DOKUMENTTEXT →
#####

Mülheim. Der Kinderschutzbund hatte seine Beratungsstelle in Mülheim vor einem halben Jahr geschlossen. Nun ist klar: Eine Wiedereröffnung klappt nicht.

Es war eine Nachricht, die für viel Aufruhr gesorgt hat: Der Kinderschutzbund kündigte Mitte Juni vergangenen Jahres an, seine Beratungsstelle auf der Mülheimer Schloßstraße zum Ende des selben Monats zu schließen. Wegen chronischer Unterfinanzierung sei das Angebot nicht mehr tragbar. Nun ist klar: Die zwischenzeitlich in Aussicht gestellte Wiedereröffnung zum 1. Januar ist nicht möglich.

Ein Blick zurück: Der Kinderschutzbund hatte zusammen mit dem Paritätischen, dem Träger, deutliche Worte als Begründung für die Schließung der Beratungsstelle gefunden: „Wir haben bereits vor einem Jahr auf die Unterfinanzierung hingewiesen, aber weder durch das Land noch durch die Kommune effektive Unterstützung bekommen“, sagte damals Melanie Oechler, Vorsitzende des Mülheimer Kinderschutzbundes.

Mülheimer Kinderschutzbund sollte neues Finanzierungskonzept vorlegen

Marc Buchholz, damals Sozialdezernent, heute Oberbürgermeister, sprach von einem „Skandal“, dass der Kinderschutzbund mit der Bekanntgabe, schließen zu müssen, Fakten geschaffen hatte. Man versuchte sich anschließend zu einigen, Gespräche sollten eine Perspektive aufzeigen; der Kinderschutzbund solle, so Buchholz, im Juni dem Jugendhilfeausschuss ein Konzept vorlegen, wie eine Wiedereröffnung möglich wäre.

Etwas verwundert sei sie damals gewesen, sagt Melanie Oechler heute, „hatten wir doch schon in alle Richtungen geprüft, ob es Lösungsmöglichkeiten gibt“. So begab sich der Kinderschutzbund aber erneut in den Findungsprozess, prüfte beispielsweise die Möglichkeit einer Verbundberatungsstelle, um Synergieeffekte zu schaffen, was aber aus „organisatorischen und rechtlichen Gründen“ nicht klappen könne. „Der Prüfungsprozess ist so gelaufen, dass wir feststellen mussten: Es funktioniert nicht.“

Kinderschutzbund müsste mehr als 50 Prozent Eigenmittel einbringen

Denn es bleibt das alte Problem: Der Kinderschutzbund müsste weiterhin mehr als 50 Prozent Eigenmittel einbringen. Dass das überhaupt noch funktioniert hat im vergangenen Jahr, habe an dem Vermögen gelegen, das der Kinderschutzbund durch eine Erbschaft erhalten hatte. 21.000 Euro trägt die Kommune zum Kinderschutzbund bei, 18.000 Euro das Land, dem gegenüber stehen 85.000 Euro jährliche Kosten.

#####

BEREITGESTELLTE DATEN →
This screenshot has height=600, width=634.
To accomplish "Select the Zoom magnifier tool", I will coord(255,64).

#####

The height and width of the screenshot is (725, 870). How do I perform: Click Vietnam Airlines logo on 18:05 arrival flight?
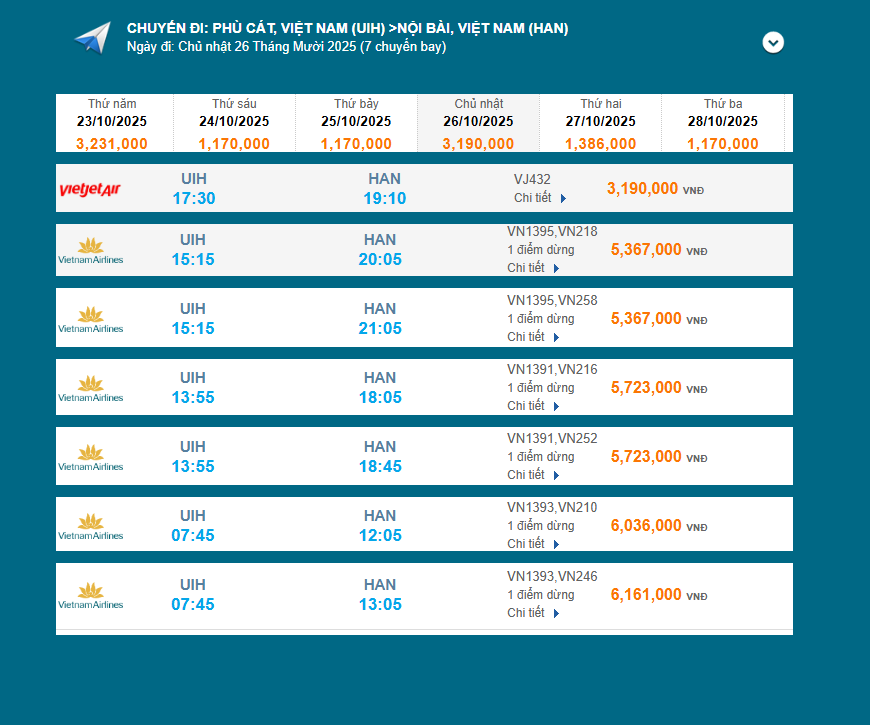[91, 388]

#####

ARBEITSAUFTRÄGE →
A) Schreiben Sie aus dem Artikel über den Kinderschutzbund den Abschnitt von „Denn es bleibt“ bis einschließlich „Euro jährliche Kosten.“ wortgetreu ab.
B) Übersetzen Sie bitte diesen Satz aus dem Artikel über den Kinderschutzbund ins Englische: „Denn es bleibt das alte Problem: Der Kinderschutzbund müsste weiterhin mehr als 50 Prozent Eigenmittel einbringen.“
Die Daten haben mit dem Dokumenttext nichts zu tun.

LÖSUNGEN DER AUFGABEN →
A)
Denn es bleibt das alte Problem: Der Kinderschutzbund müsste weiterhin mehr als 50 Prozent Eigenmittel einbringen. Dass das überhaupt noch funktioniert hat im vergangenen Jahr, habe an dem Vermögen gelegen, das der Kinderschutzbund durch eine Erbschaft erhalten hatte. 21.000 Euro trägt die Kommune zum Kinderschutzbund bei, 18.000 Euro das Land, dem gegenüber stehen 85.000 Euro jährliche Kosten.

B) For the old problem remains: the Kinderschutzbund would still have to contribute more than 50 percent of its own funds.